Records from a collection:
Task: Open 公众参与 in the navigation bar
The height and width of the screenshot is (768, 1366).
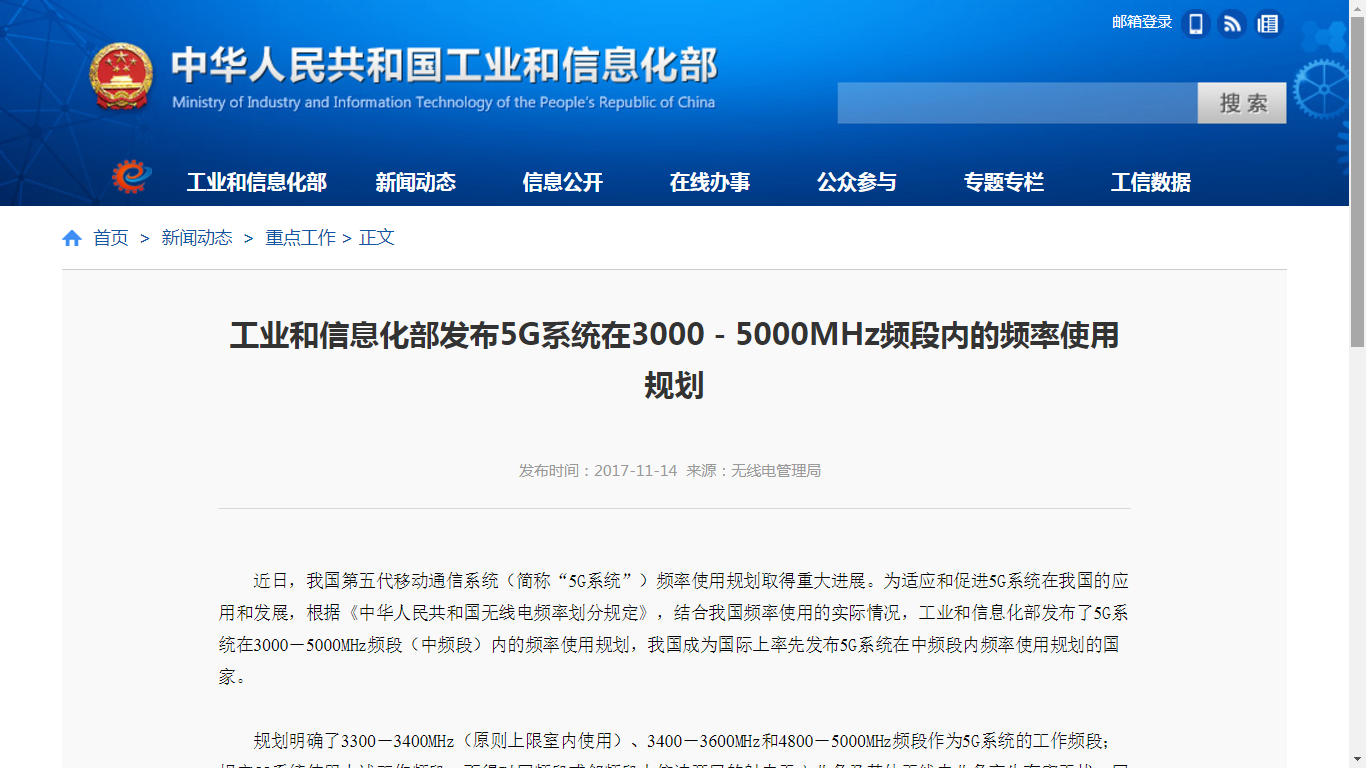Action: coord(857,182)
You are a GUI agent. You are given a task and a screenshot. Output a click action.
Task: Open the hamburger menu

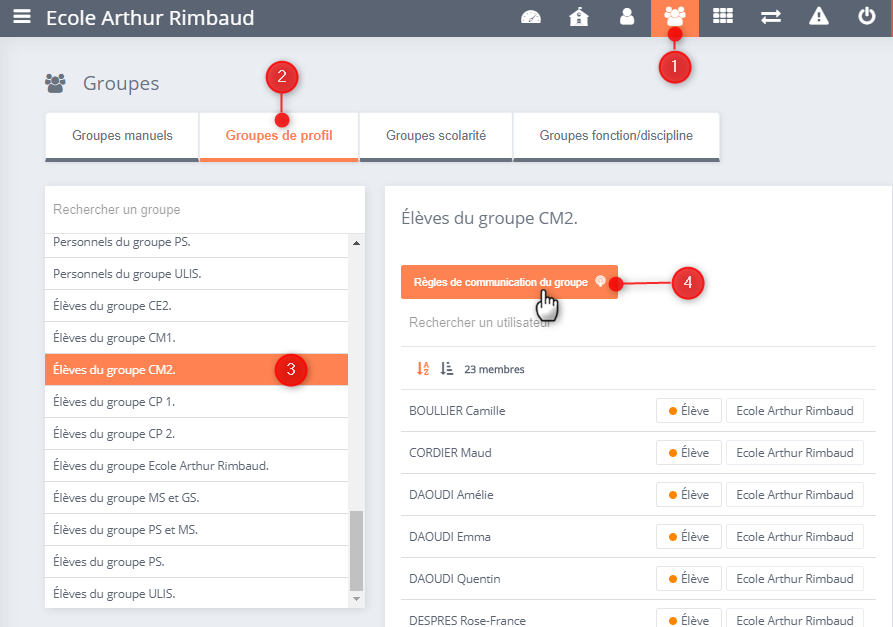pyautogui.click(x=21, y=17)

## Problem description
Beginning with the line that contains "The height and" in the data above, please copy each line exactly until the last line, both ends included, skipping any pictures.

## Response for this exercise
The height and width of the screenshot is (768, 1366).
Action: coord(857,182)
You are a GUI agent. You are given a task and a screenshot. Output a click action.
Task: Open the hamburger menu

pyautogui.click(x=21, y=17)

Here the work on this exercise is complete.